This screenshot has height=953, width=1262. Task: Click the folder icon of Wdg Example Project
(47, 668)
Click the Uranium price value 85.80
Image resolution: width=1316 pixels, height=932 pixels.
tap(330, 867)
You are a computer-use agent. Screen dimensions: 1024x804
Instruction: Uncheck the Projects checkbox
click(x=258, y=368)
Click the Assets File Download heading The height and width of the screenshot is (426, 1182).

---

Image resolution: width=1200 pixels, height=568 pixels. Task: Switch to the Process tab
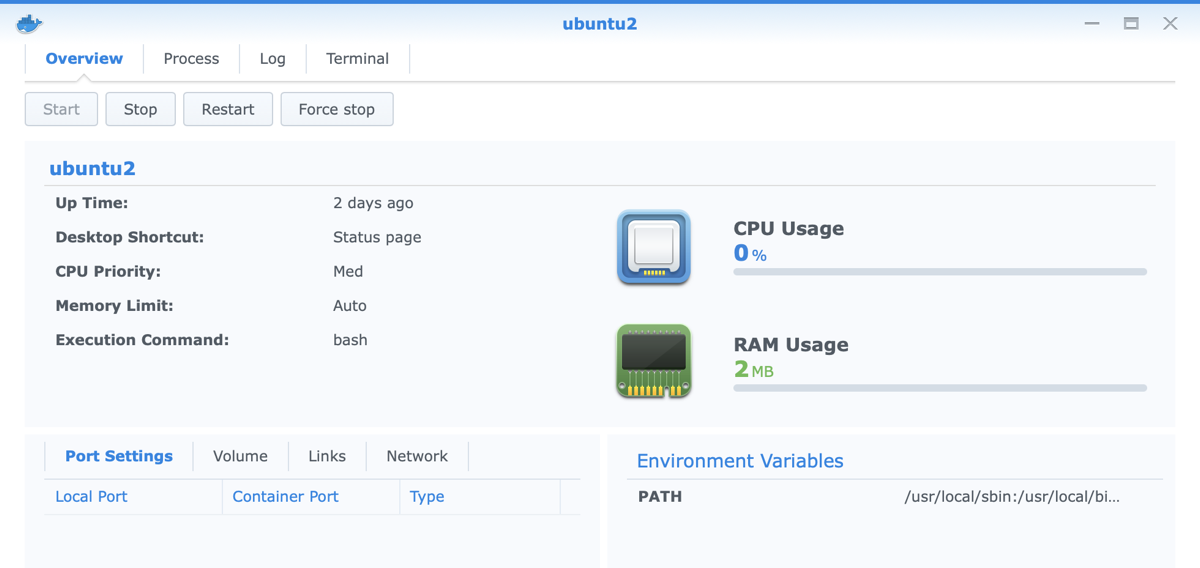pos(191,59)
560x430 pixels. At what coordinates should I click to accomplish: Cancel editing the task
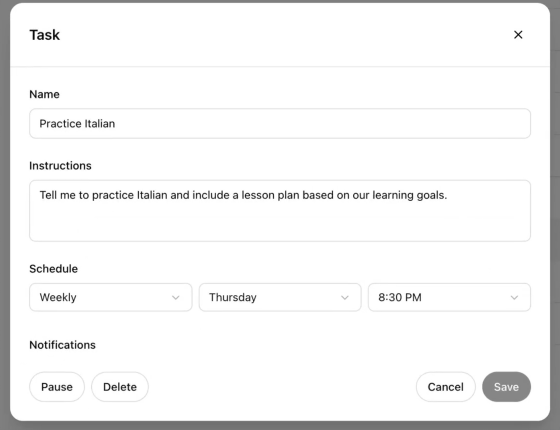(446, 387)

(Problem to solve): Within the listing above, give again exactly every line from the line with "Click the Uranium price value 85.80" through the line with "Click the Assets", both included, and no other line.

(Answer section):
Click the Uranium price value 85.80
Image resolution: width=1316 pixels, height=932 pixels.
tap(330, 867)
You are a computer-use agent. Screen dimensions: 1024x804
Instruction: Uncheck the Projects checkbox
click(x=258, y=368)
Click the Assets File Download heading The height and width of the screenshot is (426, 1182).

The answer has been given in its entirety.